A Cinemateca Francesa tomou a decisão controversa de cancelar a exibição de O Último Tango em Paris (1972), uma obra icónica mas também profundamente polémica. O filme, realizado por Bernardo Bertolucci e protagonizado por Marlon Brando e Maria Schneider, estava agendado para ser exibido a 15 de dezembro como parte de uma retrospetiva dedicada a Brando. Contudo, protestos de associações feministas e preocupações de segurança levaram à suspensão da sessão, que incluiria também um debate sobre as controvérsias em torno da produção.

Uma Decisão Marcada por Protestos e Controvérsia

A cena mais polémica do filme — uma sequência de violação simulada, gravada sem o consentimento prévio de Maria Schneider — tem sido amplamente criticada ao longo dos anos, especialmente após o surgimento do movimento #MeToo. Schneider, que tinha apenas 19 anos na altura das filmagens, revelou mais tarde que a cena foi planeada pelo realizador e por Brando sem o seu conhecimento. “Eu senti-me violada, tanto por Marlon como por Bertolucci”, afirmou Schneider numa entrevista antes de falecer em 2011.

Associações feministas, atrizes e figuras públicas apelaram à Cinemateca para cancelar ou, pelo menos, contextualizar a exibição do filme, denunciando a falta de respeito para com Schneider. Judith Godrèche, uma figura de destaque do movimento #MeToo em França, criticou duramente a instituição, apelando à inclusão de uma mediação que abordasse o trauma vivido pela atriz.

A Cinemateca e a Responsabilidade de Contextualizar

Inicialmente, a Cinemateca planeava acompanhar a exibição de O Último Tango em Paris com um debate sobre as questões éticas e sociais que o filme levanta. Contudo, Frédéric Bonnaud, diretor da Cinemateca, anunciou o cancelamento da sessão numa declaração oficial, citando preocupações de segurança. “Somos uma cinemateca, não um acampamento entrincheirado”, afirmou, referindo-se à crescente hostilidade e à potencial ameaça à segurança dos funcionários e do público.

A decisão surge numa altura sensível, em que o julgamento de Christophe Ruggia, acusado de agressão sexual à atriz Adèle Haenel quando esta era menor, está em andamento, reacendendo debates sobre a violência e o abuso no meio cinematográfico.

O Legado Polémico de O Último Tango em Paris

Lançado em 1972, O Último Tango em Paris foi imediatamente recebido com reações extremas, desde aclamação como obra-prima artística até repúdio devido à sua representação explícita de sexualidade e violência. A cena em questão levou a que o filme fosse classificado como pornográfico e condenado por diversas instituições, incluindo o Vaticano. Décadas depois, a sequência tornou-se um símbolo das práticas abusivas de algumas produções cinematográficas.

* [Dados de origem]:

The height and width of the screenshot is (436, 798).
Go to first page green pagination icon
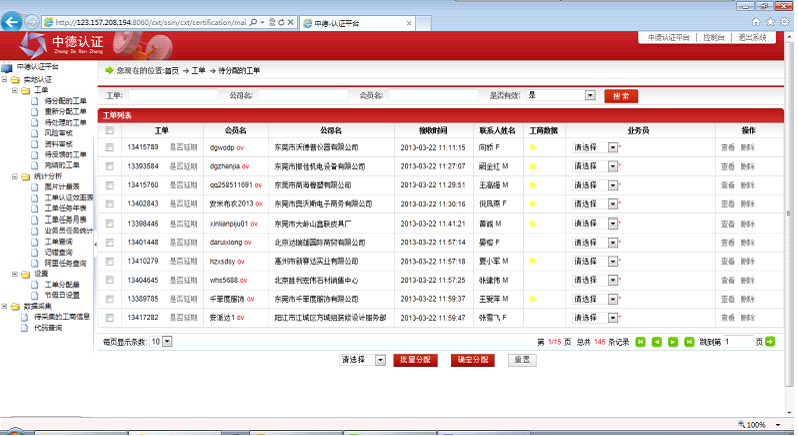(641, 342)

* [Questões de leitura]:
- A) Responda a estas perguntas sobre o texto do cancelamento de O Último Tango em Paris:
(i) Para que data estava agendada a exibição?
(ii) Que idade tinha Maria Schneider na altura das filmagens?
(iii) Quem é o diretor da Cinemateca?
- B) Indique se cada afirmação está de acordo com o texto do cancelamento de O Último Tango em Paris. Responda sim ou não e cite as palavras do texto que o decidem.
(i) A exibição fazia parte de uma retrospetiva dedicada a Bertolucci.
(ii) Bonnaud justificou o cancelamento com preocupações de segurança.
(iii) O Vaticano esteve entre as instituições que condenaram o filme.
- C) Escreva a continuação do texto do cancelamento de O Último Tango em Paris a partir do ponto em que termina.
As linhas de dados não fazem falta aqui.

* [Respostas por ordem]:
- A)
(i) 15 de dezembro.
(ii) 19 anos.
(iii) Frédéric Bonnaud.

- B)
(i) Não: "como parte de uma retrospetiva dedicada a Brando".
(ii) Sim: "anunciou o cancelamento da sessão numa declaração oficial, citando preocupações de segurança".
(iii) Sim: "condenado por diversas instituições, incluindo o Vaticano".

- C)
Jessica Chastain, uma das figuras de destaque do movimento #MeToo, criticou o filme em 2017: “Ver uma jovem de 19 anos a ser violada por um homem de 48 anos e saber que isso foi planeado deixa-me doente.” Estas palavras refletem um sentimento generalizado de que as práticas de rodagem da época muitas vezes ignoravam os direitos e a dignidade das mulheres.

A Reação da Indústria e o Debate Contínuo

A Cinemateca Francesa já tinha enfrentado situações semelhantes no passado. Em 2017, cancelou uma retrospetiva dedicada a Jean-Claude Brisseau, condenado por assédio sexual. Desta vez, a instituição encontrou-se novamente no centro de uma tempestade mediática, com críticos divididos entre a defesa da liberdade de expressão artística e a necessidade de abordar a violência histórica contra mulheres no cinema.

Por um lado, sindicatos como o SFA-CGT afirmaram que “filmar e transmitir violações continua a ser condenável”. Por outro, defensores da exibição do filme argumentaram que a obra deveria ser apresentada num contexto que permitisse a discussão informada sobre o seu impacto e significado histórico.

Conclusão

O cancelamento de O Último Tango em Paris na Cinemateca Francesa é mais do que uma decisão administrativa; é um reflexo das tensões em curso na indústria cinematográfica, onde a necessidade de reavaliar práticas passadas colide com a preservação do legado artístico. À medida que o cinema continua a enfrentar os desafios do movimento #MeToo, o caso deste filme serve como um lembrete de que, por vezes, a arte e a ética podem entrar em conflito de maneiras difíceis de resolver.